** Study text follows **

Prosecution v. International Expert Panel
Experts & analyses
The contrast between the expert evidence put before the jury at trial and the expert evidence now on the public record is central to the post-conviction review. Below are the principal experts on both sides.
Prosecution experts
Dr Dewi Evans
Lead prosecution expert — causation of death and collapse
Background: Retired consultant paediatrician, formerly of Singleton Hospital, Swansea. Approached Cheshire Police offering his services on the case; had not worked in routine neonatal intensive care for over a decade at the time of trial.
Key claim: Diagnosed air embolism, insulin administration and air-in-stomach as mechanisms of harm across the indictment.
Criticism: Methodology has been rejected by the 14-member Shoo Lee International Expert Panel (2025). A family court judge separately described an unrelated Evans expert report in 2023 as 'worthless'.
Dr Sandie Bohin
Prosecution expert — second-opinion neonatology
Background: Consultant paediatrician based in Guernsey. Used largely to corroborate Dr Evans's conclusions at trial.
Key claim: Supported the air-embolism and insulin theories.
Criticism: Independent neonatologists argue that her conclusions rest on the same methodology as Dr Evans's and share its limitations.
Independent Expert Panel & analysts
Dr Shoo K. Lee
Chair, International Expert Panel
Background: Professor Emeritus of Paediatrics, University of Toronto. Author of the 1989 air-embolism paper cited by the prosecution.
Key claim: The skin signs described at trial do not match the findings in his own paper. No medical evidence of deliberate harm in any case reviewed.
Dr Neena Modi
Panel member — UK neonatal medicine
Background: Professor of Neonatal Medicine at Imperial College London; past President of the Royal College of Paediatrics and Child Health.
Key claim: Has publicly called for an urgent review of the evidence.
Prof. Richard Gill
Independent statistician
Background: Emeritus Professor of Mathematical Statistics at Leiden University. Previously instrumental in overturning the wrongful conviction of nurse Lucia de Berk in the Netherlands.

** End of Study text **
** Data extract follows **

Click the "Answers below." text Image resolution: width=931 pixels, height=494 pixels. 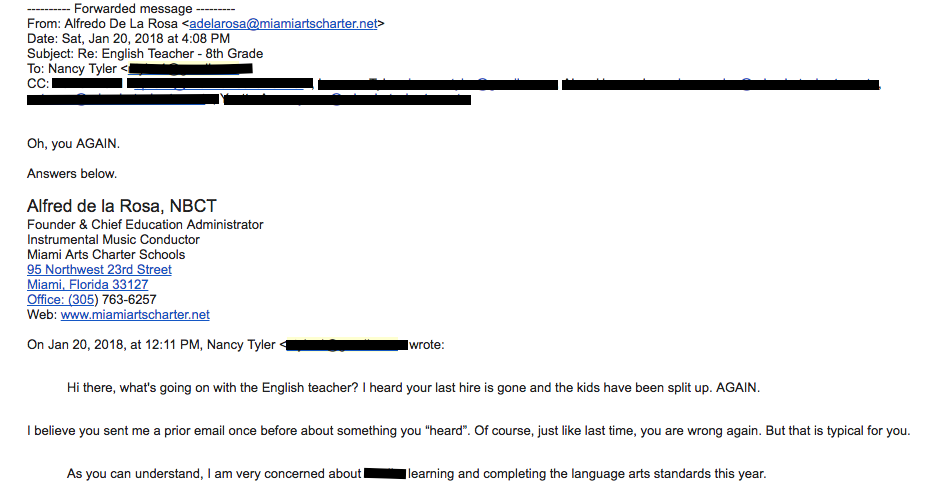point(72,174)
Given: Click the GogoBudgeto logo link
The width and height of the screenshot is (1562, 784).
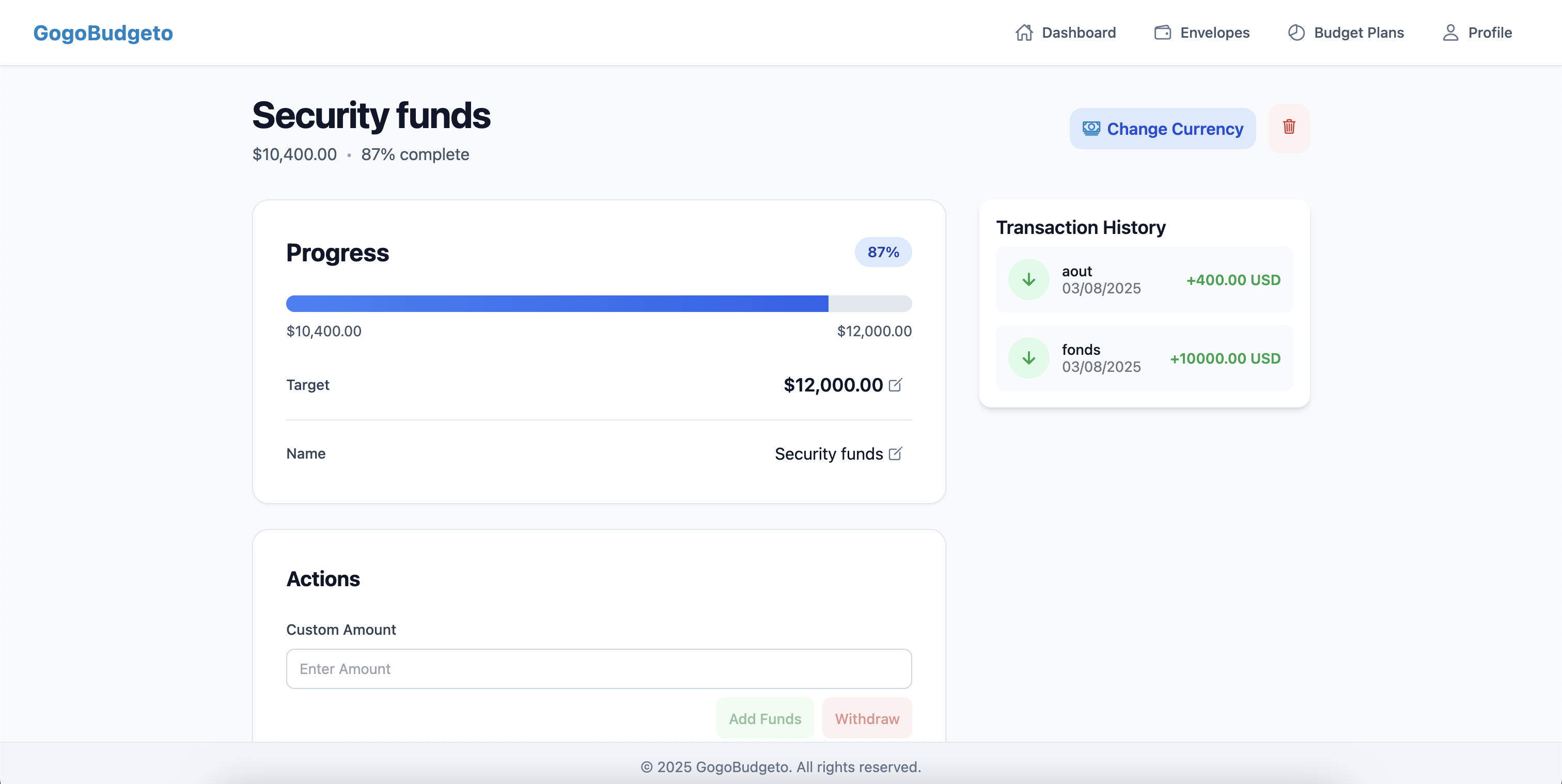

** End of Data extract **

Retype the part of the experts page above starting with "Independent Expert Panel" and going on through "and Child Health.".

## Answer to the exercise
Independent Expert Panel & analysts
Dr Shoo K. Lee
Chair, International Expert Panel
Background: Professor Emeritus of Paediatrics, University of Toronto. Author of the 1989 air-embolism paper cited by the prosecution.
Key claim: The skin signs described at trial do not match the findings in his own paper. No medical evidence of deliberate harm in any case reviewed.
Dr Neena Modi
Panel member — UK neonatal medicine
Background: Professor of Neonatal Medicine at Imperial College London; past President of the Royal College of Paediatrics and Child Health.